# Redecorating DD's room....thoughts, ideas? Looong.



## user1007 (Sep 23, 2009)

First, I am assuming DD is not the one in the middle in this photo?










This is going to sound really strange but my ex has the personality of the one in the middle but is very, very smart and clever. She sends her boyfriend out dumpster diving on Madison and Fifth Avenue in NYC for thrown away designer shoe boxes and other packaging and makes a small fortune selling the boxes on eBay. There was a guy here in Chicago years ago that sold knockoff Tiffany jewelry boxes and ribbons around Christmas and did quite well until he was shut down.

Anyhow, as you know, nothing turns a chick on more than flowers, chocolates, and anything in a little Tiffany box with ribbon. I would work that and some cool shoe boxes into your little princess' new bedroom. She will need the storage anyhow. And boa feathers. No little girl should be without them. And bling. Lots of bling.


----------



## RealHouswifOfOK (Apr 11, 2011)

OMG....I was about to say, is that little girl doing what I THINK I'm seeing?! No, that one is not mine. She's an only Princess (as you can probably tell from my obsessive post)......we do have a pic of her with Belle, but, she had to be dressed in a proper princess dress, and I'm pretty sure she wasn't shooting the finger. I don't think she even knows what that is. I, myself, believe it or not, wasn't sure which finger you were supposed to use until I was in my....20’s! I still, would have to think about it should I ever feel inclined. :-/

Good ideas....your ex sounds like an...interesting.....girl. Did you ever participate in aforementioned dumpster diving? What is it with us girls and the need to save packaging? I have, I think, every bag, and most boxes from any high-end shopping trip. But, in defense, high-end store packaging is very, very nice....you hate to throw it away! Burberry's is almost like going home and unwrapping a present, there are ribbons and everything involved. So. I do have some small Tiffany boxes (I have a jewelry pouch in my purse, I carry it as my 'color swatch' so, I can match stuff for her room wherever I am..), and I have an oversized shoe box sized one. I may put that one in her bed-side table..it has a shelf, that has a tower of fabric covered boxes in it right now, they are already black and white, so I was just going to cover the parts that didn't match. May put the T-Box in with them. Suggestions for the tiny (the best ones!) bags and boxes? Plus, I have quite a few of the black-velvet kind of jewelry box, and square ones that would be easy to cover..

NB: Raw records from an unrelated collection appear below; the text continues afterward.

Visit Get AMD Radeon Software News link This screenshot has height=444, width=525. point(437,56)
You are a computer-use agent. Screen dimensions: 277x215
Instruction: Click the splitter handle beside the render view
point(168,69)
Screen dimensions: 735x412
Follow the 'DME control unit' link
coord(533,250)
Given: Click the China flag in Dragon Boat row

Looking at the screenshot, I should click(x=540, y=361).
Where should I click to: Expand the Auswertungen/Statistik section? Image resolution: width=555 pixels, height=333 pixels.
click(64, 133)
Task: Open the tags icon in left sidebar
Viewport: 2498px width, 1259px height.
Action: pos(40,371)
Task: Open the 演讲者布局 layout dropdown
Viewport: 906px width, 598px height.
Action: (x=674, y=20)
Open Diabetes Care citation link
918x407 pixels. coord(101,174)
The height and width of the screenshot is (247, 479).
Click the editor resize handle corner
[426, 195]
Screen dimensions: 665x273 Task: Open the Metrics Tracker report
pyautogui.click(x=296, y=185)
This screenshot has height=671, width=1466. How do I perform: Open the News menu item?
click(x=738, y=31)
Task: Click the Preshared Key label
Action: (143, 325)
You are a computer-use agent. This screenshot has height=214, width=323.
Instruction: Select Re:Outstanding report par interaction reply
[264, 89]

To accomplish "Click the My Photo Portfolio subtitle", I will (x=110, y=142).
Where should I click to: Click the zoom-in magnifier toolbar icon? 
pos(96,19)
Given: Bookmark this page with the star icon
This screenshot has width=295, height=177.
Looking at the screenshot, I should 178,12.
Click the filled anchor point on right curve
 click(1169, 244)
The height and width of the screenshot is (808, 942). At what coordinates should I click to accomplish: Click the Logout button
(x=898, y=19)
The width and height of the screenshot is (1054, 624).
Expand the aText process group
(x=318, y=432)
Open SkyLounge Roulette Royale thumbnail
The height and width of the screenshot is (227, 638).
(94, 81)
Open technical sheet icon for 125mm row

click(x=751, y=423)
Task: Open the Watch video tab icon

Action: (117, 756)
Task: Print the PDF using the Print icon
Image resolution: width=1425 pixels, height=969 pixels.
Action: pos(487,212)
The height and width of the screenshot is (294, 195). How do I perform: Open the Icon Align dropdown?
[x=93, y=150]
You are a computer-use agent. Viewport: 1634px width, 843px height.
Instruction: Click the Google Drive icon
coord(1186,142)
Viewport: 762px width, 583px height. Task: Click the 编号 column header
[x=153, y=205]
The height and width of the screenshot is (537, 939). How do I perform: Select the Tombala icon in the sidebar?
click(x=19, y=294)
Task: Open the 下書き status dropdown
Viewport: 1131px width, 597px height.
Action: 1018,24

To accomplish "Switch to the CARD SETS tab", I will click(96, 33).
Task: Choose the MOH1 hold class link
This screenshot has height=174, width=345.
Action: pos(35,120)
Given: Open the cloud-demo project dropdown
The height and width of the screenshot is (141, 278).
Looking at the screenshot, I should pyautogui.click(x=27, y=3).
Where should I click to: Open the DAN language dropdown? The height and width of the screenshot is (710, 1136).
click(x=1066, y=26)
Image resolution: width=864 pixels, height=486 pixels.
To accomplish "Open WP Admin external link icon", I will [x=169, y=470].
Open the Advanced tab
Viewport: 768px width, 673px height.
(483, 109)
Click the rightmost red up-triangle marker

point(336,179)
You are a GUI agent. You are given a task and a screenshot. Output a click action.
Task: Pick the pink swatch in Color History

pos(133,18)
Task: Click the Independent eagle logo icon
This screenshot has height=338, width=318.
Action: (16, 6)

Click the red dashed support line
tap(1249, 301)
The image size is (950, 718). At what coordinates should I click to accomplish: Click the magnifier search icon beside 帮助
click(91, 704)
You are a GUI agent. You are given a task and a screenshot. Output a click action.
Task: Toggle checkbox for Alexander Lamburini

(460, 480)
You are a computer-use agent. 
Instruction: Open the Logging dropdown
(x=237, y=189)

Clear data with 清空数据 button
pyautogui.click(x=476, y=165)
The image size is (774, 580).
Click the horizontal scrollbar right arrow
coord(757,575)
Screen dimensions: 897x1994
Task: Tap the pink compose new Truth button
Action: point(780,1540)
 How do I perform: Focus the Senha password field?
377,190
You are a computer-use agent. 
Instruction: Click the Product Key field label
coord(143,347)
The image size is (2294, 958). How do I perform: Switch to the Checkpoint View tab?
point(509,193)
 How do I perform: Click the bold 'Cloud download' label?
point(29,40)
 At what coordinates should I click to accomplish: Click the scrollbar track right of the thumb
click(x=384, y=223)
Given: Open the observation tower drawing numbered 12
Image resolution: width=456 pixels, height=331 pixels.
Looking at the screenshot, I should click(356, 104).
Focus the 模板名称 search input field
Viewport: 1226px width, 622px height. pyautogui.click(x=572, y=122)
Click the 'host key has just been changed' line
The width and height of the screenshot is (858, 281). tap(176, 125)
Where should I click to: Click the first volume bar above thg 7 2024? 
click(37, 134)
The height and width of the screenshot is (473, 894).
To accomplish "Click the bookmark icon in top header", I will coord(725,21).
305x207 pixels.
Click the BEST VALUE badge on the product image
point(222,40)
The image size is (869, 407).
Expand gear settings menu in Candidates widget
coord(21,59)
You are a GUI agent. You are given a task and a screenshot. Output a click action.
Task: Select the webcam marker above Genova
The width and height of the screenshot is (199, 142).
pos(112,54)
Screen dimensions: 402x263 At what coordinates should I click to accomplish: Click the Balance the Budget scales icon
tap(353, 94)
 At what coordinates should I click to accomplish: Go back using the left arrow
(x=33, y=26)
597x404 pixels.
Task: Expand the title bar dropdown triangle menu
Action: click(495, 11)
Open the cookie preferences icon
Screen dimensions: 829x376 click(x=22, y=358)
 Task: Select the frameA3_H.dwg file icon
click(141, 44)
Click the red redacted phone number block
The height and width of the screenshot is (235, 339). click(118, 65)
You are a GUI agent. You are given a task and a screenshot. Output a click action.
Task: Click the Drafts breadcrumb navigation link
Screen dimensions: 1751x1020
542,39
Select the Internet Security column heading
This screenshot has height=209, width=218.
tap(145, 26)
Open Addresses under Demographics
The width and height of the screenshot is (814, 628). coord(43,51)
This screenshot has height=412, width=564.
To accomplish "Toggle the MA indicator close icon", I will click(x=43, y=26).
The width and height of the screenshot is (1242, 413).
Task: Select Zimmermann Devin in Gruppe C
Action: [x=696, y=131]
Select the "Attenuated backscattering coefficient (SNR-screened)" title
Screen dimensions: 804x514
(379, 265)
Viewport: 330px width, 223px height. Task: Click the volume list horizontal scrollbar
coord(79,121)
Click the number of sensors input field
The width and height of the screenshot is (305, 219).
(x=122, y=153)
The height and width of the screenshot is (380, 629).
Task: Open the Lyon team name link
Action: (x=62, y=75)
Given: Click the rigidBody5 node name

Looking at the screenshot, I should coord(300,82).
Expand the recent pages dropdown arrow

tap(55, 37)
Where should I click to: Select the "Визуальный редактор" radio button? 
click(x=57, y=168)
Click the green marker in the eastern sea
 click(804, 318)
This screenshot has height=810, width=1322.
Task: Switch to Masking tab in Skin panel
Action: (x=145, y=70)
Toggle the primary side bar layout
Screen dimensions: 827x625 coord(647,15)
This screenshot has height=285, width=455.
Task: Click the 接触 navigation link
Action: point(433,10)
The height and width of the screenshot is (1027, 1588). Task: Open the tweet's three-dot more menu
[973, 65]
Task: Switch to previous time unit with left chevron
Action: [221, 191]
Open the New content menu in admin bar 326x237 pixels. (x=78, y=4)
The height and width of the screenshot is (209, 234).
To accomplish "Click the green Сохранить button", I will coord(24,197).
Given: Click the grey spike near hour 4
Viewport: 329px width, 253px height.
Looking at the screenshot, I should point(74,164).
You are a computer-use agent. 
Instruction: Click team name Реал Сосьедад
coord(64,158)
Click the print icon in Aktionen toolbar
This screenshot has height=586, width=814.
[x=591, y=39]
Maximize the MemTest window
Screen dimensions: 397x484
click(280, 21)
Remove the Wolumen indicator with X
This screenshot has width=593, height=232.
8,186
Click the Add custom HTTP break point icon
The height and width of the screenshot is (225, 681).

A lady on E-bay actually hand-screens these gorgeous muslin ribbons with the original Tiffany logo, and makes all these other beautiful little things. A friend used some to 'bling' up a ribbon board that was covered in fabric that matches her comforter. She added this lovely hand-blown E. Tower, and other things. It is so adorable! Thanks for the idea (and laugh!) keep 'em coming!


----------



## RealHouswifOfOK (Apr 11, 2011)

"And boa feathers. No little girl should be without them. And bling. Lots of bling."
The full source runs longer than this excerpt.